Ma di diatribe tra politica e magistratura se ne potrebbero raccontare tante.
Si dice che tutto iniziò con “l’affare Lochkeed” (lo scandalo dell’acquisto di alcuni aerei militari usa dietro il pagamento di tangenti,che investi l’ ex presidente del consiglio, Rumor, e il presidente della Repubblica Leone che fu costretto alle dimissioni- riconosciuto pii innocente) con il discorso di A. Moro in Parlamento con cui avvertì i giudici che non ci sarebbe stato un processo di piazza.

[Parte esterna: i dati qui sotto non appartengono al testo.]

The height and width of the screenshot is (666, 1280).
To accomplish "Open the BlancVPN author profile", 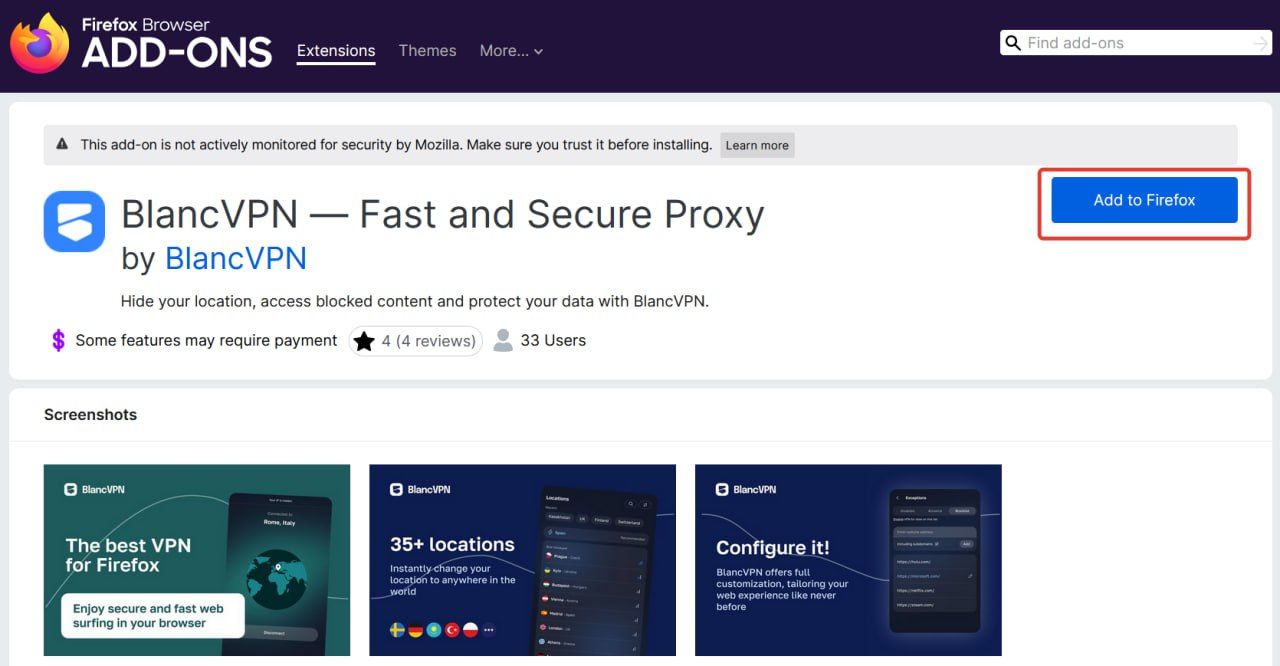I will click(x=236, y=258).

In quegli anni ci fu un totale rovesciamento di rapporti di forze.
L’apice fu raggiunto con gli anni di Tangentopoli.
Uno scontro che continua anche oggi e che è la ragione suprema della mancata riforma della Giustizia.
Nessuno ha più il coraggio e la forza di dare una svolta al nostro Paese.

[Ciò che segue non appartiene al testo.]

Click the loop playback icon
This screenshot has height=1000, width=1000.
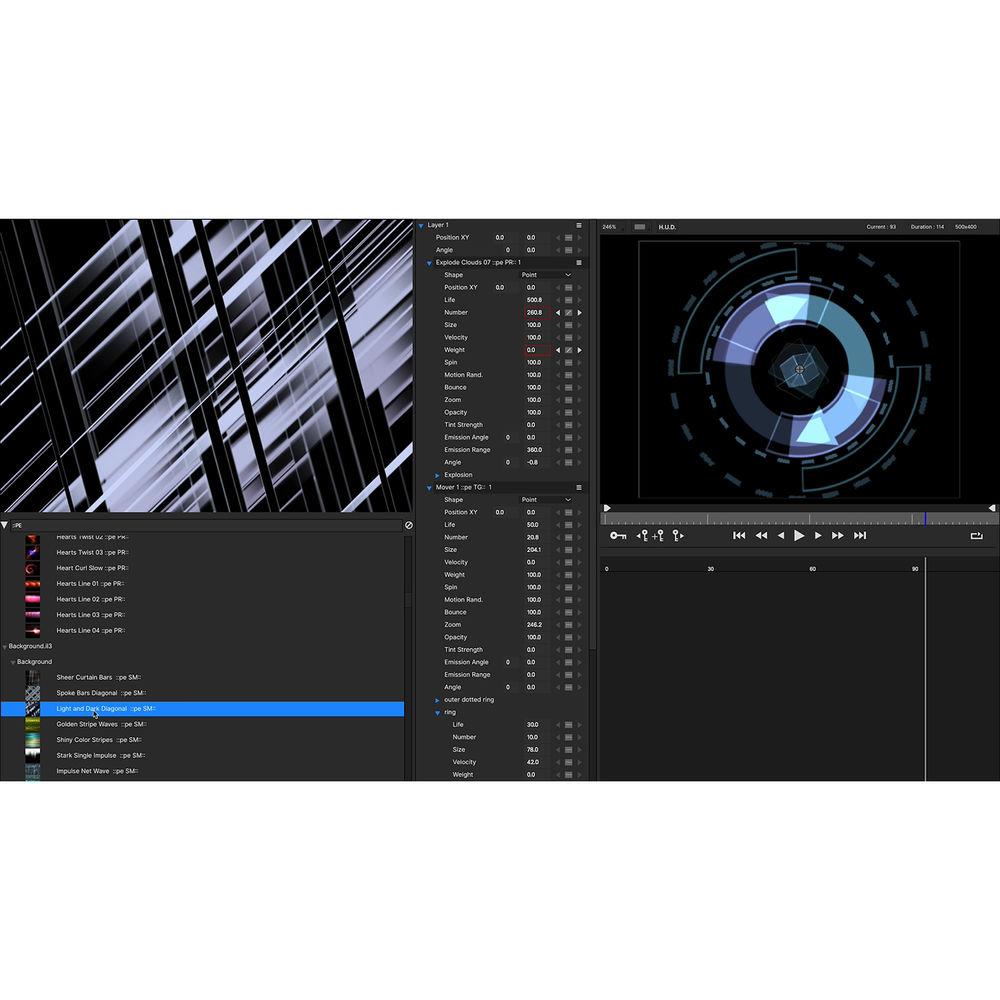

Le modifiche fondamentali sono molte.
Certamente, come richiesto dai magistrati, la necessità di maggiori risorse per l’apparato amministrativo, tramite informatizzazione e digitalizzazione degli atti formali, unitamente ad un maggior numero di addetti.
Ma non solo questo.
Una drastica riduzione dei giorni di sospensiva per le ferie (lo scorso anno le udienze furono sospese da 15 luglio al 7 di settembre) ,sarebbe quanto meno opportuna.
Sarebbe necessaria la separazione delle carriere tra magistratura inquirente e giudicante, a garanzia degli imputati e delle stesse vittime.

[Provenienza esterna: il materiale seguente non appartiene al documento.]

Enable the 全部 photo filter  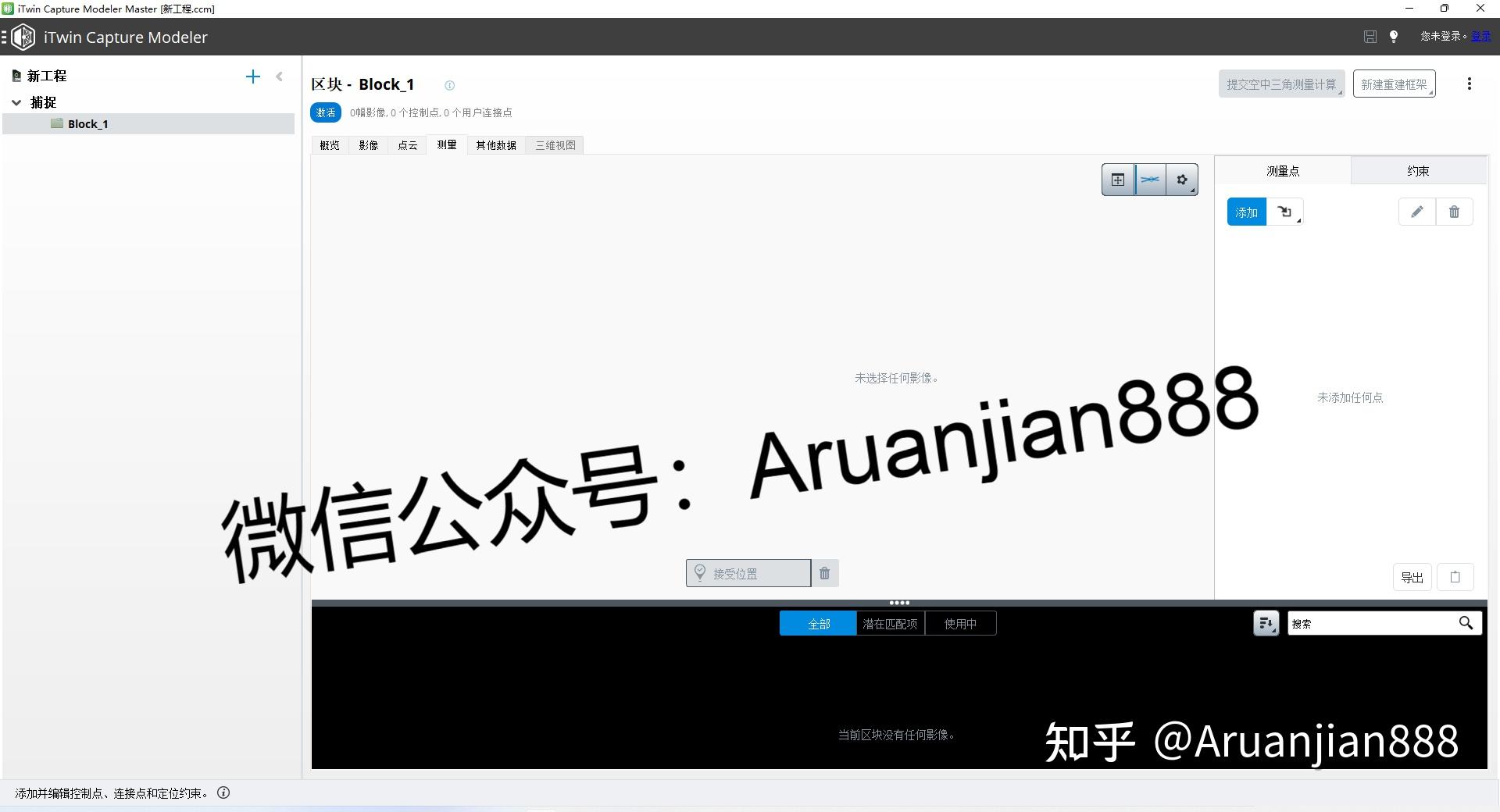coord(817,623)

Una separazione che dovrebbe portare alla elezione diretta dei Procuratori da parte dei cittadini.
Tutto deve essere indirizzato ad avere una organizzazione dei tribunali snella, efficiente, produttiva.
Una organizzazione degli uffici in stile “Tarfusser”, il procuratore capo di Bolzano tra il 2001 e il 2009, che fu presa come esempio per efficienza, taglio dei costi e velocità dei processi.
Un procuratore “fuori dal coro”, lo si definì, anche per la sua mancanza di appartenenza ad alcuna corrente della magistratura, che, si vociferò, gli impedì la nomina a membro del CSM. 
Un’ organizzazione, che a detta dell’ ex procuratore, è stata smontata negli anni successivi.
la Giustizia italiana versa in condizioni pietose.
Una situazione che produce gravi conseguenze sull’economia nazionale.
Una Giustizia concreta, efficiente, funzionate, darebbe slancio all’economia e riconsegnerebbe il titolo di Patria del diritto al nostro Paese, erede legittimo del supremo “ius” della civiltà latina.
La realtà, invece, ci racconta che quella volontà di cambiamento, di riorganizzazione non esiste.
Troppa è la paura di fomentare l’ennesimo scontro tra politica e magistratura.
Ancora una volta ci si nasconde dietro una foglia di fico che nasconde lo status quo che nessuno vuole eliminare.